begin Passage
#  Loading libraries

In [None]:
import json
import cv2
import numpy as np
import pandas as pd
import matplotlib.pyplot as plt
%matplotlib inline

from tabulate import tabulate

# Loading and cleaning data

In [None]:
#loading json file for train data
data_path_train = "../input/herbarium-2021-fgvc8/train/metadata.json"
with open(data_path_train) as json_file:
    meta_train = json.load(json_file)
    
#loading json file for test data
data_path_test = "../input/herbarium-2021-fgvc8/test/metadata.json"
with open(data_path_test) as json_file:
    meta_test = json.load(json_file)

In [None]:
#Finding keys in dictionary
meta_train.keys()

In [None]:
#creating seperate dataframes from metadata
annotations_train =  pd.json_normalize(meta_train ['annotations'])
categories_train =  pd.json_normalize(meta_train ['categories'])
images_train =  pd.json_normalize(meta_train ['images'])
info_train =  pd.json_normalize(meta_train ['info'])
licenses_train =  pd.json_normalize(meta_train ['licenses'])
institutions_train =  pd.json_normalize(meta_train ['institutions'])

Now lets check how each dataframe looks like

In [None]:
annotations_train.head(3)

In [None]:
categories_train.head(3)

In [None]:
images_train.head(3)

In [None]:
info_train.head(1)

In [None]:
licenses_train.head(1)

In [None]:
institutions_train.head(1)

As we saw there is not much usefull information in info, licences and institutions

In [None]:
#Removing unused dataframe
del info_train
del licenses_train
del institutions_train

In [None]:
#Finding keys in dictionary
meta_test.keys()

In [None]:
#creating seperate dataframes from metadata
images_test=  pd.json_normalize(meta_test ['images'])
info_test =  pd.json_normalize(meta_test ['info'])
licenses_test=  pd.json_normalize(meta_test ['licenses'])
end Passage
begin Data excerpts
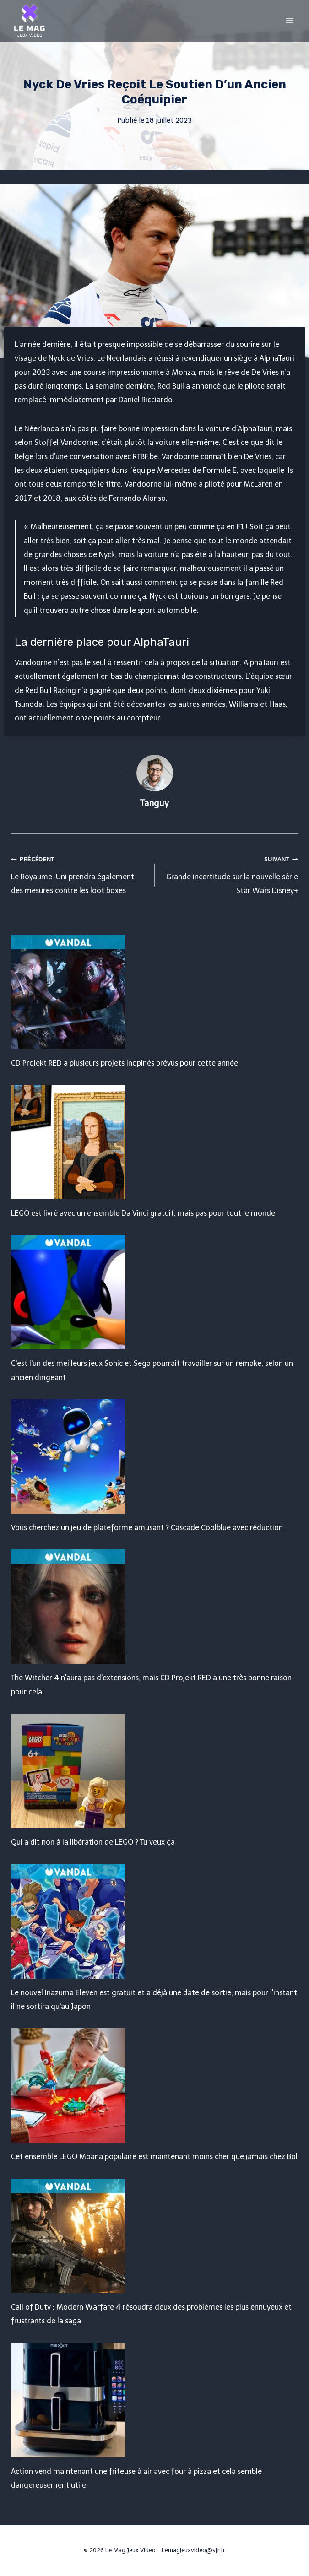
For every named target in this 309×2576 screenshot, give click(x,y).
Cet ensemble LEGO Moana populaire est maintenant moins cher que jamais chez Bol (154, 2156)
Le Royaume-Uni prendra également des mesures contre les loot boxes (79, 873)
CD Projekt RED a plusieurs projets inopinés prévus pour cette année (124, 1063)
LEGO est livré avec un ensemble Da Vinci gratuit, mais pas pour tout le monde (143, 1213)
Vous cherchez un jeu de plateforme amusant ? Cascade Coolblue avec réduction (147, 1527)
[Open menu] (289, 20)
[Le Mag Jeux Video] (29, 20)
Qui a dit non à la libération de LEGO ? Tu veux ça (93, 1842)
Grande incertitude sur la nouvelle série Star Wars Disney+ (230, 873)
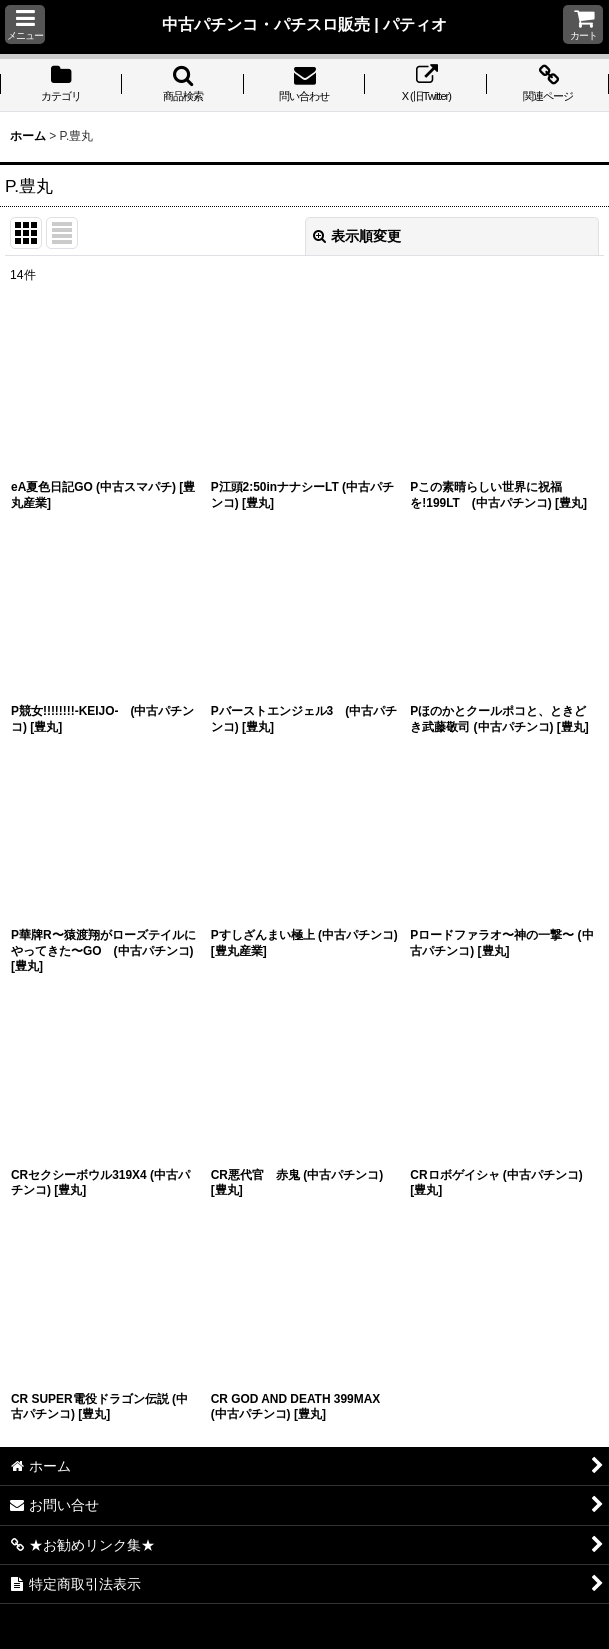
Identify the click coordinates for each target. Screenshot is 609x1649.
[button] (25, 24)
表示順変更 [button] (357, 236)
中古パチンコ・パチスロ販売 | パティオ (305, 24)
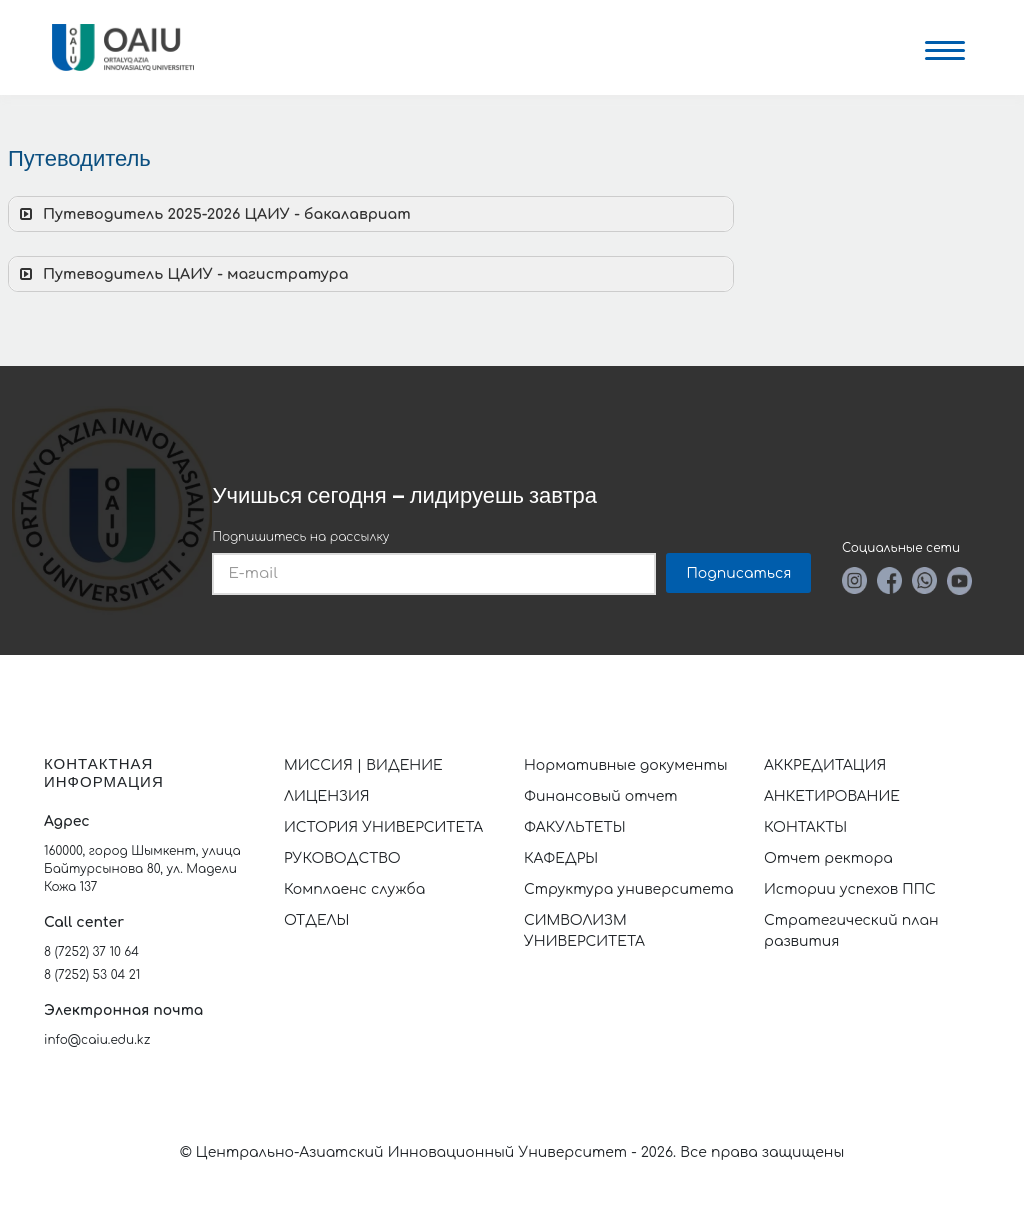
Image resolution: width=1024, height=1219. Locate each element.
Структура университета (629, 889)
end Data excerpts
begin Data excerpts
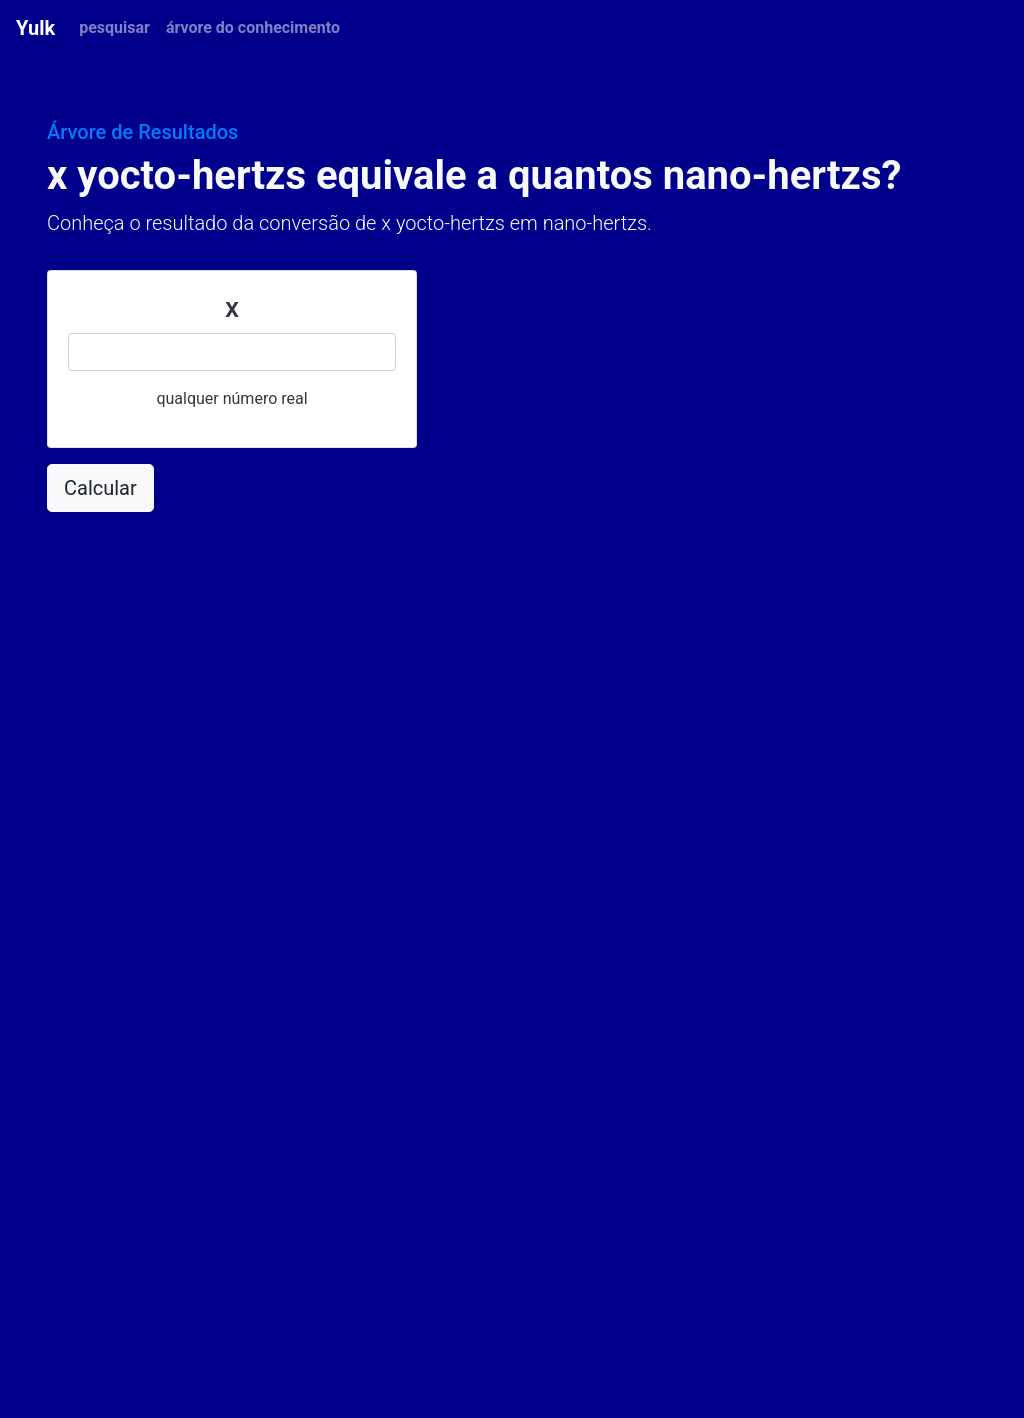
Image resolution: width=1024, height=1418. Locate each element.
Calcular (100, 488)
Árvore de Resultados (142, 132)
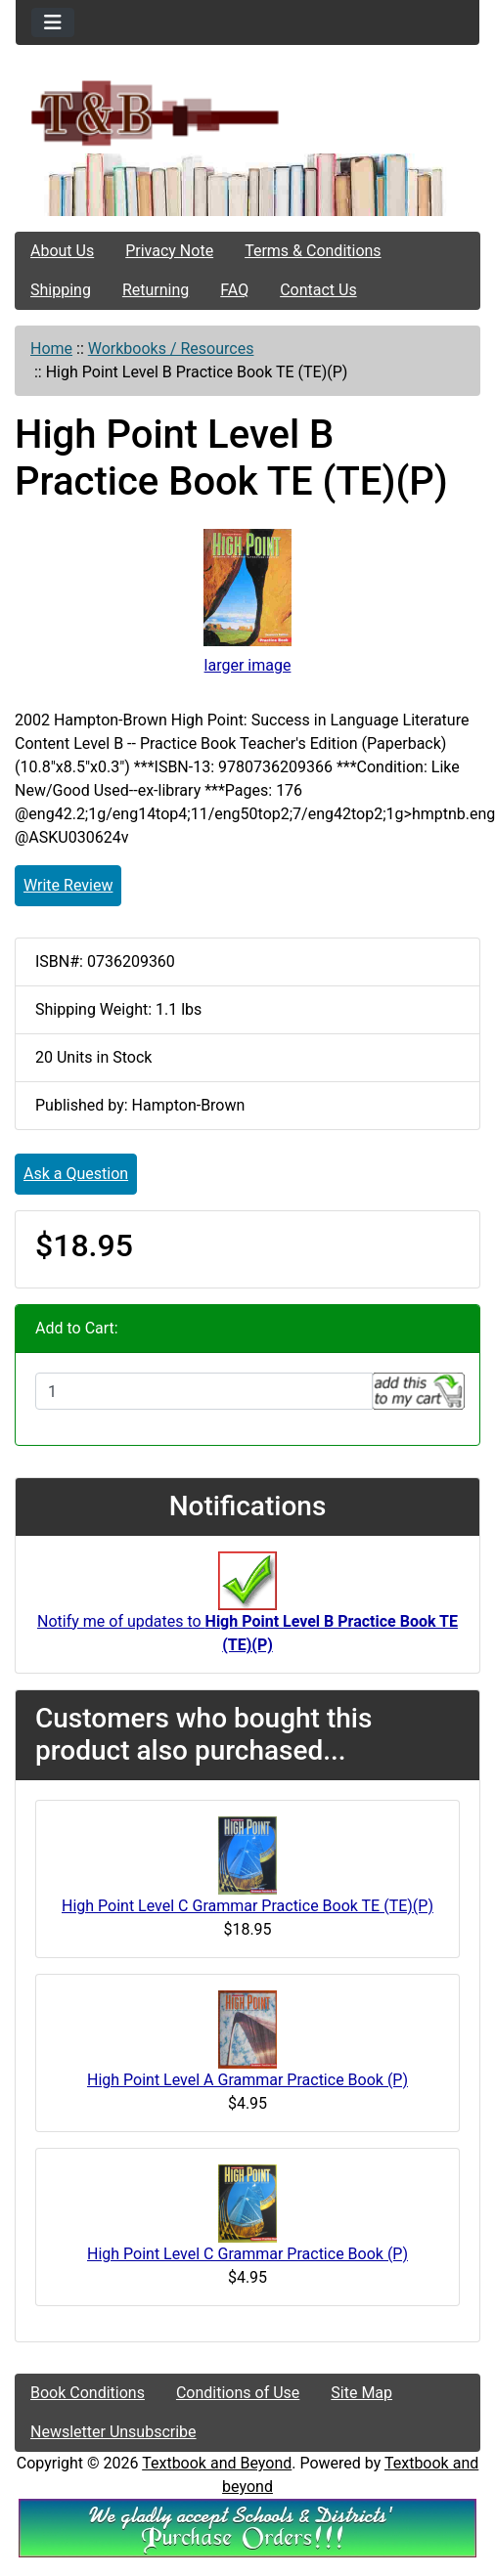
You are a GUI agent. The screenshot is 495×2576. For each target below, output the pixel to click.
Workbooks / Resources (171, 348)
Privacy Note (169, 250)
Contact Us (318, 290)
end Data excerpts
begin Data excerpts
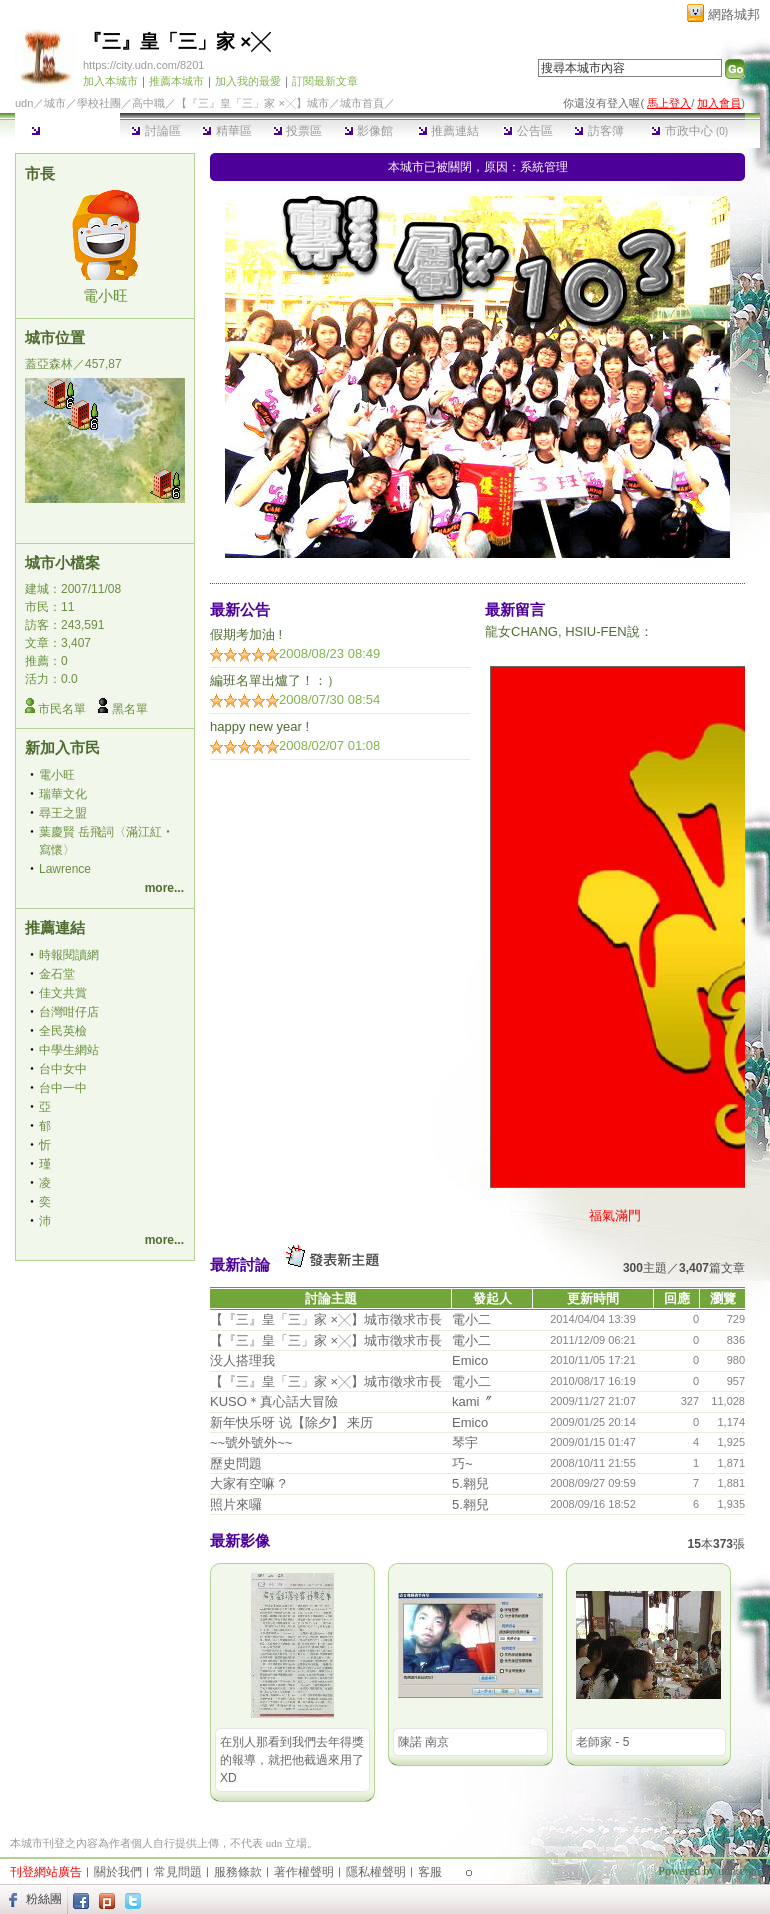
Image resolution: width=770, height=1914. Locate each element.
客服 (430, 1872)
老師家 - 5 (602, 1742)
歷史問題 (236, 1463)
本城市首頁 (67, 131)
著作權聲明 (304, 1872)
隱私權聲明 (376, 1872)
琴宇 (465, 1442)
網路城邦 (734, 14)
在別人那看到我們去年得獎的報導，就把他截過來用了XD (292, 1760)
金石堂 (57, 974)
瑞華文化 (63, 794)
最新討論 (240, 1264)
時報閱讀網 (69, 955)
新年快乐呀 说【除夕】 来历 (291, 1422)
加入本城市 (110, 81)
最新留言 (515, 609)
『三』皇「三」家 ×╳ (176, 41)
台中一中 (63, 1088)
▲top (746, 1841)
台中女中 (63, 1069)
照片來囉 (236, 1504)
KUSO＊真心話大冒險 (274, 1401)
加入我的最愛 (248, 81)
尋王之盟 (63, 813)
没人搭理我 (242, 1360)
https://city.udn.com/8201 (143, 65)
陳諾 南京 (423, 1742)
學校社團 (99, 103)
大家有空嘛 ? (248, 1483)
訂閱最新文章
end Data excerpts
__Directive__
From the herbarium data notebook above, extract the portion starting at "with open(data_path_train) as" and ending at "meta_test = json.load(json_file)", copied word for word.

__Result for this exercise__
with open(data_path_train) as json_file:
    meta_train = json.load(json_file)
    
#loading json file for test data
data_path_test = "../input/herbarium-2021-fgvc8/test/metadata.json"
with open(data_path_test) as json_file:
    meta_test = json.load(json_file)